Where data relates to various areas such as racial or ethnic origin and genetic or biometric data, more stringent rules apply.
Consent is not the only way to process data lawfully. Lawful use includes processing data to comply with a contract or legal obligation.
Data Protection Officers
Some organisations will need to appoint a data protection officer (DPO) who should be someone who understands the law and can advise and monitor compliance. Whether or not you need to appoint one is dependent on the type of organisation and type of data processing. It will not always be clear whether a data protection officer is required. If an organisation does not engage in regular and systemic monitoring of individuals, then a DPO is unlikely to be required but may choose to appoint someone as a data protection leader.
Subject Access Requests
Under the DPA, individuals could get copies of their data by paying a fee capped at £10. A data controller has 40 days to respond. Under GDPR, the response must usually be given within a month and a fee will only be able to be charged if the request is ‘manifestly unfounded or excessive’.

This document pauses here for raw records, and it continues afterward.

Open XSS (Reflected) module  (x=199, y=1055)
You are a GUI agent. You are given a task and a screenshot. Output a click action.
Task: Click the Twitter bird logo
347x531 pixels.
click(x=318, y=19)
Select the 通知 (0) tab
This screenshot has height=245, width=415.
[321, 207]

The government is preparing for Brexit when EU law will no longer apply in the UK. While EU Regulations such as GDPR have direct effect without the need for new laws, a Data Protection Bill has been introduced which will replicate the GDPR as a piece of UK legislation (amongst other things). The Government hopes that this will help allow the UK to have a smooth transition following Brexit and convince the EU that data protection in the UK is sufficiently strong to allow transfer of data without obstacles.
Where can I get help?
GDPR compliance will take planning and action and this article is not comprehensive. Organisations should take someone with authority to take the lead on ensuring their own compliance. There are lots of resources and guidance available from the ICO website at www.ico.org.uk. There are various commercial organisations which can assist with compliance. There are also accreditation schemes available for cybersecurity. GSC is already advising some clients on their GDPR compliance.